To make an environment, first navigate to where you want your environment to be (ideally a subfolder of your /work/ directory) and create an empty folder to store the environment in. Then launch Julia with the --project flag.

cd $WORK
mkdir ./MyTestEnv
julia --project=$WORK/MyTestEnv

This launches Julia in the MyTestEnv environment. You can then install packages as usual using the normal commands in the Julia terminal. E.g.

using Pkg
Pkg.add("Oceananigans")

Configuring MPI.jl

The MPI.jl package doesn't use the system MPICH implementation by default. You can set it up to do this by following the steps below. First you will need to load the cray-mpich module and define some environment variables (see here for further details). Then you can launch Julia in an environment of your choice, ready to build.

module load cray-mpich/8.1.4
export JULIA_MPI_BINARY="system"
export JULIA_MPI_PATH=""
export JULIA_MPI_LIBRARY="/opt/cray/pe/mpich/8.1.4/ofi/cray/9.1/lib/libmpi.so"
export JULIA_MPIEXEC="srun"

julia --project=<<path to environment>>

Once in the Julia terminal you can build the MPI.jl package using the following code. The final line installs the mpiexecjl command which should be used instead of srun to launch mpi processes.

using Pkg
Pkg.build("MPI"; verbose=true)
MPI.install_mpiexecjl(command = "mpiexecjl", force = false, verbose = true)
The mpiexecjl command will be installed in the directory that JULIA_DEPOT_PATH points too.

Note

You only need to do this once per environment.

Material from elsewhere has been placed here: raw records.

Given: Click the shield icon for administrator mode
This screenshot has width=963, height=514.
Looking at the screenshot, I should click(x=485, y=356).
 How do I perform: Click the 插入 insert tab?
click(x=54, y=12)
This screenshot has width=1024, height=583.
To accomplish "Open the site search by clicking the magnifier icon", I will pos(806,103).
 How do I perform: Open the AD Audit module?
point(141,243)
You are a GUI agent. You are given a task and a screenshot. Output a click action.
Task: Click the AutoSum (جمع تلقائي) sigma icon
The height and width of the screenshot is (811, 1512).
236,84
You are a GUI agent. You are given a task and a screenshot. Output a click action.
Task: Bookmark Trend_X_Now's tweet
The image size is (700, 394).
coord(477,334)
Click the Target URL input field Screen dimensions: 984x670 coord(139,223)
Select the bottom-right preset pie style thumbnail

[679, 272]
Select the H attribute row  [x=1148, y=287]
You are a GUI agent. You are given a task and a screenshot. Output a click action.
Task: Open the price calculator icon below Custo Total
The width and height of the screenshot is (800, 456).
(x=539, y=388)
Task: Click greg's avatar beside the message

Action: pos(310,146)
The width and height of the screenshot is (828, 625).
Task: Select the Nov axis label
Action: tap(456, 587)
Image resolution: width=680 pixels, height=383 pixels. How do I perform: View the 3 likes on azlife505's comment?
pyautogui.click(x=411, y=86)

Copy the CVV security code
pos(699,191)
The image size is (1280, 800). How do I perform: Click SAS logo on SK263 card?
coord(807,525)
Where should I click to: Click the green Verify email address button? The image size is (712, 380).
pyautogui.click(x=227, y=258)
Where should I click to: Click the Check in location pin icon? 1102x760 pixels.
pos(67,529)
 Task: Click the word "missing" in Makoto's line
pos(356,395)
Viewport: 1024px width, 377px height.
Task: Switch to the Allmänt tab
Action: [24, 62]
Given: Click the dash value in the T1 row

Running Julia on the compute nodes

Below is an example script for running Julia with mpi on the compute nodes

#!/bin/bash
# Slurm job options (job-name, compute nodes, job time)
#SBATCH --job-name=<<job-name>>
#SBATCH --time=00:19:00

#SBATCH --nodes=1
#SBATCH --ntasks-per-node=24
#SBATCH --cpus-per-task=1

#SBATCH --qos=short
#SBATCH --reservation=shortqos

#SBATCH --account=<<your account>>
#SBATCH --partition=standard

# Setup the job environment (this module needs to be loaded before any other modules)
module load PrgEnv-cray
module load cray-mpich/8.1.4

# Set the number of threads to 1
#   This prevents any threaded system libraries from automatically
#   using threading.
export OMP_NUM_THREADS=1
export JULIA_NUM_THREADS=1

# Ensure the cpus-per-task option is propagated to srun commands
export SRUN_CPUS_PER_TASK=$SLURM_CPUS_PER_TASK

# Define some paths
export WORK=/work/t01/t01/auser

export JULIA="$WORK/julia-1.6.6/bin/julia"  # The julia executable
export PATH="$PATH:$WORK/julia-1.6.6/bin"  # The folder of the julia executable
export JULIA_DEPOT_PATH="$WORK/.julia"
export MPIEXECJL="$JULIA_DEPOT_PATH/bin/mpiexecjl"  # The path to the mpiexexjl executable

$MPIEXECJL --project=$WORK/MyTestEnv -n 24 $JULIA ./MyMpiJuliaScript.jl

The above script uses MPI but you can also use multithreading instead by setitng the JULIA_NUM_THREADS environment variable.